> What the task asks
Answer with nothing but the number of lines in the listing below that contain "will".

> Records supplied
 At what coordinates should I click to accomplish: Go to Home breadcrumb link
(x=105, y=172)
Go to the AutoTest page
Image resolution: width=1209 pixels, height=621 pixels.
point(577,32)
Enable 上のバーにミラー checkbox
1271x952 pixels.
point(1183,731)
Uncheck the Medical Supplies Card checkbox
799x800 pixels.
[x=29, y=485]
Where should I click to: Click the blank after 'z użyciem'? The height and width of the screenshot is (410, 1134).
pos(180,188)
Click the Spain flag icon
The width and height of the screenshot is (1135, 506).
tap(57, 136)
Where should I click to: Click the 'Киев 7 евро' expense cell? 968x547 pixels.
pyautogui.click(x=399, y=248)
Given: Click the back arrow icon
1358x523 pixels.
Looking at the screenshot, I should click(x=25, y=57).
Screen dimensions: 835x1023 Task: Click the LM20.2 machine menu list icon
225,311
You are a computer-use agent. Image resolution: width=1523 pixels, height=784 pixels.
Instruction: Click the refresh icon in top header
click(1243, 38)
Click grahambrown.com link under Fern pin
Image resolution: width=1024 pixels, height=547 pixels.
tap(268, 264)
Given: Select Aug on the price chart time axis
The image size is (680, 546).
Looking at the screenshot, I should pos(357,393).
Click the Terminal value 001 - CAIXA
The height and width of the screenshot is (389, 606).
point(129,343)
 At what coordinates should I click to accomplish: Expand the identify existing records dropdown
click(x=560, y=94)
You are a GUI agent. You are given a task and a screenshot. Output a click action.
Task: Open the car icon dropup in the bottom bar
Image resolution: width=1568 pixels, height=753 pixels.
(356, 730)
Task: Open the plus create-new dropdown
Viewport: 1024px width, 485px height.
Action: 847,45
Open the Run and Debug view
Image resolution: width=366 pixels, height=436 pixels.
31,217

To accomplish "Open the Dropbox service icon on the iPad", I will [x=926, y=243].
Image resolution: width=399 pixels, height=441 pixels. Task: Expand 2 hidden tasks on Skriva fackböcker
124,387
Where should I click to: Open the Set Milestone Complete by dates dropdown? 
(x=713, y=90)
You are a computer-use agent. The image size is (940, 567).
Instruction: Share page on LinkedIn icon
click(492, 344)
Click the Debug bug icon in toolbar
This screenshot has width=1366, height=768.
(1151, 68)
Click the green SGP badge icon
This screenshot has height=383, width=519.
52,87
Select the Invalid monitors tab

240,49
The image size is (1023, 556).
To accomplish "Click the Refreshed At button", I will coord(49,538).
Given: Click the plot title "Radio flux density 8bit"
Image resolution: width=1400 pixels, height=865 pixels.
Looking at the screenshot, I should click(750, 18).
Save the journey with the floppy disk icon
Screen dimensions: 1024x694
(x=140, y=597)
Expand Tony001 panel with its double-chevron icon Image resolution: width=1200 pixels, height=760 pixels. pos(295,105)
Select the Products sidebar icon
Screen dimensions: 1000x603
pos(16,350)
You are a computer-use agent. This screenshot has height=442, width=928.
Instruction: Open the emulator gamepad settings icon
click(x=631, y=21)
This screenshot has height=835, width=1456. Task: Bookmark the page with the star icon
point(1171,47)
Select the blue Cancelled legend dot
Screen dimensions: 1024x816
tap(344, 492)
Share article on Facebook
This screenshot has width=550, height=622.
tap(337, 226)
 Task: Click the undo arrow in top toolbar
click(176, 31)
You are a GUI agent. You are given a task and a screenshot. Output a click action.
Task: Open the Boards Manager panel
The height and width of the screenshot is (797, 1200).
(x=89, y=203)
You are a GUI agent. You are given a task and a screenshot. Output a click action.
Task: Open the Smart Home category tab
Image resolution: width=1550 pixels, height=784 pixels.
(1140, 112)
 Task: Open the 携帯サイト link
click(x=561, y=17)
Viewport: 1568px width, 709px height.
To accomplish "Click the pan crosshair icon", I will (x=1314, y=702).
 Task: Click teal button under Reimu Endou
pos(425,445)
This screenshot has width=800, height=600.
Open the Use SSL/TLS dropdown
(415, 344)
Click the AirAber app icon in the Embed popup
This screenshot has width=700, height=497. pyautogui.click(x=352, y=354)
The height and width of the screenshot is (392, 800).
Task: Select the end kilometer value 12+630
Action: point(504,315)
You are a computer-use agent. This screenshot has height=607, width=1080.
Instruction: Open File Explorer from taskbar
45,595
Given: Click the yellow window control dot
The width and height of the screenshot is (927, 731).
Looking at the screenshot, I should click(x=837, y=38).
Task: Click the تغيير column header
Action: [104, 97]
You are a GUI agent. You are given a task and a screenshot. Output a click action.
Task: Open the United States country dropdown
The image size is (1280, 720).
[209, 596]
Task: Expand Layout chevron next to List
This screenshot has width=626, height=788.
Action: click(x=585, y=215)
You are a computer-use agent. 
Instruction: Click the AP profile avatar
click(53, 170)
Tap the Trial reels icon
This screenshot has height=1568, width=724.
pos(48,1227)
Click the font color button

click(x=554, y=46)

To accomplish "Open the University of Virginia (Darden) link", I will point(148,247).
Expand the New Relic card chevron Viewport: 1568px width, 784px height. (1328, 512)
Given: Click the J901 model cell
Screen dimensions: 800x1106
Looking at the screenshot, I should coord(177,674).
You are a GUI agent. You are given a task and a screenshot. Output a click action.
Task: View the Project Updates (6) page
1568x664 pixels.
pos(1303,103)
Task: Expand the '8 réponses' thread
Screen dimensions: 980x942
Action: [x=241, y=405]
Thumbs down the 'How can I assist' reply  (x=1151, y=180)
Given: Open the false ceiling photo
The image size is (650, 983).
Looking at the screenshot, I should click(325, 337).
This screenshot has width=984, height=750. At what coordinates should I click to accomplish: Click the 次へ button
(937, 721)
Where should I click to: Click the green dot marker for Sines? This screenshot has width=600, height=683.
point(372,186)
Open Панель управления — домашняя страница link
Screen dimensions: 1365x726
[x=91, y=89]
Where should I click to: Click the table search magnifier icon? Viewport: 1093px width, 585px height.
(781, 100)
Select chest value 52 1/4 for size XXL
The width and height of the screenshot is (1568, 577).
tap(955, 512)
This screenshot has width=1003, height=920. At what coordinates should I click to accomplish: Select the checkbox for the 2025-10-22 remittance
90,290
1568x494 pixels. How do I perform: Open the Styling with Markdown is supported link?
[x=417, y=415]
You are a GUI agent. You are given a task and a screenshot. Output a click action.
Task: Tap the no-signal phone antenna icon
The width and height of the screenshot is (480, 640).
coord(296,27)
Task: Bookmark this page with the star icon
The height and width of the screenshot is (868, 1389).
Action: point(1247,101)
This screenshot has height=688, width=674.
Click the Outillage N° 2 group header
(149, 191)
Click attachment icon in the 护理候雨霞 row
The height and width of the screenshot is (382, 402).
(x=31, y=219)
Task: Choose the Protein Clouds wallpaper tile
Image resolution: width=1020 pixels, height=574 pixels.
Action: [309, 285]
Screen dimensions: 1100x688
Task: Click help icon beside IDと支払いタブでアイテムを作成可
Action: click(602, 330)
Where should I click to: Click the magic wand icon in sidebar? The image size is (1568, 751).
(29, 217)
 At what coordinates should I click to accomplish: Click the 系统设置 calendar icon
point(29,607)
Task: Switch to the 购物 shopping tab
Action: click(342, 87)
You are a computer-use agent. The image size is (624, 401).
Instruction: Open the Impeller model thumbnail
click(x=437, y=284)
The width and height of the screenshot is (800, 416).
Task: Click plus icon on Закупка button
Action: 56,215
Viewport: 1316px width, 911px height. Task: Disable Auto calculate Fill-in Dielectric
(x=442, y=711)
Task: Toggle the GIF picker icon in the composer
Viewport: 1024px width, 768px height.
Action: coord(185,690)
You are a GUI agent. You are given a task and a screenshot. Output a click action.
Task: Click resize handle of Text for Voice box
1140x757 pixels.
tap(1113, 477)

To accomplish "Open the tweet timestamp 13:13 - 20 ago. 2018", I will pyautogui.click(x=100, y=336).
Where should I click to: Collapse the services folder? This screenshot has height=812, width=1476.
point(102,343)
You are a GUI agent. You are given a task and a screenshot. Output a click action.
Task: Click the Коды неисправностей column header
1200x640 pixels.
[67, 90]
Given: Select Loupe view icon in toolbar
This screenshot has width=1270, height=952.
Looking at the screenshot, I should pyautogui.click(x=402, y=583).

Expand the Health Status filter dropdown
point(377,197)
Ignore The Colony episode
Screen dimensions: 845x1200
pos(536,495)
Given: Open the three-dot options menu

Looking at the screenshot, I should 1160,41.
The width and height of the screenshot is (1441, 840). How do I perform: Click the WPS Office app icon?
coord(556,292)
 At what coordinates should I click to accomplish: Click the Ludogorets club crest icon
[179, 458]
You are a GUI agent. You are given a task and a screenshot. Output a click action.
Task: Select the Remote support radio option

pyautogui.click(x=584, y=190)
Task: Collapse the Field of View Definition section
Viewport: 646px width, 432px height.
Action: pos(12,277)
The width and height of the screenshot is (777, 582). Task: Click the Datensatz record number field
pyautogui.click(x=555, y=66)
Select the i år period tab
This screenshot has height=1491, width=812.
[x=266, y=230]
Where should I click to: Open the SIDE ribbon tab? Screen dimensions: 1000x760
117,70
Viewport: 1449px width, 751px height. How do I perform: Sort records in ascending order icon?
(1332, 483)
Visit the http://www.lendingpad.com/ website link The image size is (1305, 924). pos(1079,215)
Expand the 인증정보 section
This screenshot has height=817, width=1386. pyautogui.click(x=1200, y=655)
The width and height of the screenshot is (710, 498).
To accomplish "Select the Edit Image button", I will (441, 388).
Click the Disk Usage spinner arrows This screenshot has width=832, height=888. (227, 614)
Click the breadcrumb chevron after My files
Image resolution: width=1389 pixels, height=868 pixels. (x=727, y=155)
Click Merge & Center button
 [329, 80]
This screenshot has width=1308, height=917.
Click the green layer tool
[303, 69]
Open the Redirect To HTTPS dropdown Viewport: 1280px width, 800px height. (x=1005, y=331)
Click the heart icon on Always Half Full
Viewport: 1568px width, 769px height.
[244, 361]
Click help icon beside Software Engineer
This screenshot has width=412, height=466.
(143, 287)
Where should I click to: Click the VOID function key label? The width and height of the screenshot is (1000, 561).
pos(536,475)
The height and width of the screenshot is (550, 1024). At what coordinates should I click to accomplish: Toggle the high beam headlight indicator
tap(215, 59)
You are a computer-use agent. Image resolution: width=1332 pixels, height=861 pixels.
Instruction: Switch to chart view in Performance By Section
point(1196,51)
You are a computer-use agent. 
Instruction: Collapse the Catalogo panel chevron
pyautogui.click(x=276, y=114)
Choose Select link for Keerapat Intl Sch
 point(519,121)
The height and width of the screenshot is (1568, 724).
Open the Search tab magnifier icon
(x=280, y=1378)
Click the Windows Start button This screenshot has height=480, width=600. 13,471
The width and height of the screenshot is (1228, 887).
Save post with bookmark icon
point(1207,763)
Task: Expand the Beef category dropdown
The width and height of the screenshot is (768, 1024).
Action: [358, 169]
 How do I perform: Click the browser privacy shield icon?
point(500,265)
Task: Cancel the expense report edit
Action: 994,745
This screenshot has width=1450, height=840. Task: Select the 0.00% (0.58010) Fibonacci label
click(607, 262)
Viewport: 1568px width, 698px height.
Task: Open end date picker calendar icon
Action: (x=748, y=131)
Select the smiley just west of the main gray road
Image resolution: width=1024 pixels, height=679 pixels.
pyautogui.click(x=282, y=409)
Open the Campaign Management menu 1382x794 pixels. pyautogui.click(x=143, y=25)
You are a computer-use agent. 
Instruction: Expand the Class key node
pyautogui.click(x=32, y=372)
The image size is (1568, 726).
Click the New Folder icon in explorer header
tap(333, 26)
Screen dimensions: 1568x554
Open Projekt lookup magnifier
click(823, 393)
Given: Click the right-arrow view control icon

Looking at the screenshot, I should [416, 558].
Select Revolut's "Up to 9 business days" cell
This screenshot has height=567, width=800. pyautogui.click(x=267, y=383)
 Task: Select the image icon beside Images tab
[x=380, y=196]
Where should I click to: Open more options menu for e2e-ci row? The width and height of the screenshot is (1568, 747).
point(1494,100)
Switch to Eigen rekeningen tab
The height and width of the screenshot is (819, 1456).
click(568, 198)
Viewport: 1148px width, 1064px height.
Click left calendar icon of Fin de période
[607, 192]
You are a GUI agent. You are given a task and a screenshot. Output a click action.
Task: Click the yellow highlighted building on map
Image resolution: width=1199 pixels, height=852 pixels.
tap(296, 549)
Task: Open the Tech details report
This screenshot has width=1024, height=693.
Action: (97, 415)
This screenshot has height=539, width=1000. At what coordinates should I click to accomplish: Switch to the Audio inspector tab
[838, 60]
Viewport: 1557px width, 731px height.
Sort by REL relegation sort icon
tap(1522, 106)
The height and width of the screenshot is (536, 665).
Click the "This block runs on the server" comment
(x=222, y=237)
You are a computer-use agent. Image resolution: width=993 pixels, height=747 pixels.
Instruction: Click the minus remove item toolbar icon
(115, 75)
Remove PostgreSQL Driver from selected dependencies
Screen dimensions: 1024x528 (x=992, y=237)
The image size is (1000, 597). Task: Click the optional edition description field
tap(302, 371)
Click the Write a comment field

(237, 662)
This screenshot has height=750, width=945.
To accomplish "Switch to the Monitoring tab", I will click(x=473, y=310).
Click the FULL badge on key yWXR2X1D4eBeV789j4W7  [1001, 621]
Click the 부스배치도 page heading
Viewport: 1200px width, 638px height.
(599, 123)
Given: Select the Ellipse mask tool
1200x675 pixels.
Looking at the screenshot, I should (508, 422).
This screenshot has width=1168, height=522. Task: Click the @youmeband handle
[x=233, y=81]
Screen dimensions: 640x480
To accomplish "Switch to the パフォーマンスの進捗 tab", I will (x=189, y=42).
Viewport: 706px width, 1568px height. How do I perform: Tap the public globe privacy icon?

> Your solution
8